# Required task
Reproduce the lines of the listing from its start through the line containing "Looking at the", inclusive, without changing anything.

(Word and element location data)

------------------------------------

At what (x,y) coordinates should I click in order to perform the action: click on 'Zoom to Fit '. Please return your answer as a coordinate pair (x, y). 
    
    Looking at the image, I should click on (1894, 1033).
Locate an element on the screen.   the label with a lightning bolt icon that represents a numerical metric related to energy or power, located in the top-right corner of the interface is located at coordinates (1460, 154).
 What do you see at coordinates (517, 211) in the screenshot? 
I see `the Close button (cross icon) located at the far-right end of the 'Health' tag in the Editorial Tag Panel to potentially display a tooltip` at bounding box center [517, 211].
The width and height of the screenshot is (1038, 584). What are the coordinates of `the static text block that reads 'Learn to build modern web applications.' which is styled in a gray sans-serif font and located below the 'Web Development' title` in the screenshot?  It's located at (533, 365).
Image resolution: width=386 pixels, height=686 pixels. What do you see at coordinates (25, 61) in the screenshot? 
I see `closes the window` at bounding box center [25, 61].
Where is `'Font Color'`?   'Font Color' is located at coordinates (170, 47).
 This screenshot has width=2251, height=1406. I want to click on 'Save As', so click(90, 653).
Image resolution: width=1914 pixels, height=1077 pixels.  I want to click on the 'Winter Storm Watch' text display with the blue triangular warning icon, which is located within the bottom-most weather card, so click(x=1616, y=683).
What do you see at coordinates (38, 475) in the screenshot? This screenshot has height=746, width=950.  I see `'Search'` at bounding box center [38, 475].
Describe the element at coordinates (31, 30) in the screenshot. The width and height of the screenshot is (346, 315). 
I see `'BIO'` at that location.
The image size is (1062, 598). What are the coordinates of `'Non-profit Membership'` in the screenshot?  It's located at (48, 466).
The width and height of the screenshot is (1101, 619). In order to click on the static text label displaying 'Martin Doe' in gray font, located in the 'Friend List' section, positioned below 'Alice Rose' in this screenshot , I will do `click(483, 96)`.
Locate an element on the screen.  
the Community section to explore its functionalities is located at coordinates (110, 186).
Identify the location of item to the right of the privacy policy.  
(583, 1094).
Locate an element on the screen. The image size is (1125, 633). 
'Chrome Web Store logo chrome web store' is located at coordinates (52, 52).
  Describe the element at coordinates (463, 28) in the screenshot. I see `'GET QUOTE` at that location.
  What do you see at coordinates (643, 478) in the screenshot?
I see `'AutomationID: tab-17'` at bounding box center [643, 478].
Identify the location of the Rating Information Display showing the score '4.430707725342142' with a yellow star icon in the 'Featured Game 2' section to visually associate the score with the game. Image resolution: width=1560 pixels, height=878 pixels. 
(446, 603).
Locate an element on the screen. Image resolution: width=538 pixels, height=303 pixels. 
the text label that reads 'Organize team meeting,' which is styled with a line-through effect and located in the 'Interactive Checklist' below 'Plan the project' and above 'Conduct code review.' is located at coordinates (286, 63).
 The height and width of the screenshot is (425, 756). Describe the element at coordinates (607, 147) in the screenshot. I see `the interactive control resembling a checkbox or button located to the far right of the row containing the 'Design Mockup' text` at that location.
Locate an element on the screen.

------------------------------------

# Answer to this task
At what (x,y) coordinates should I click in order to perform the action: click on 'Zoom to Fit '. Please return your answer as a coordinate pair (x, y). 
    
    Looking at the image, I should click on (1894, 1033).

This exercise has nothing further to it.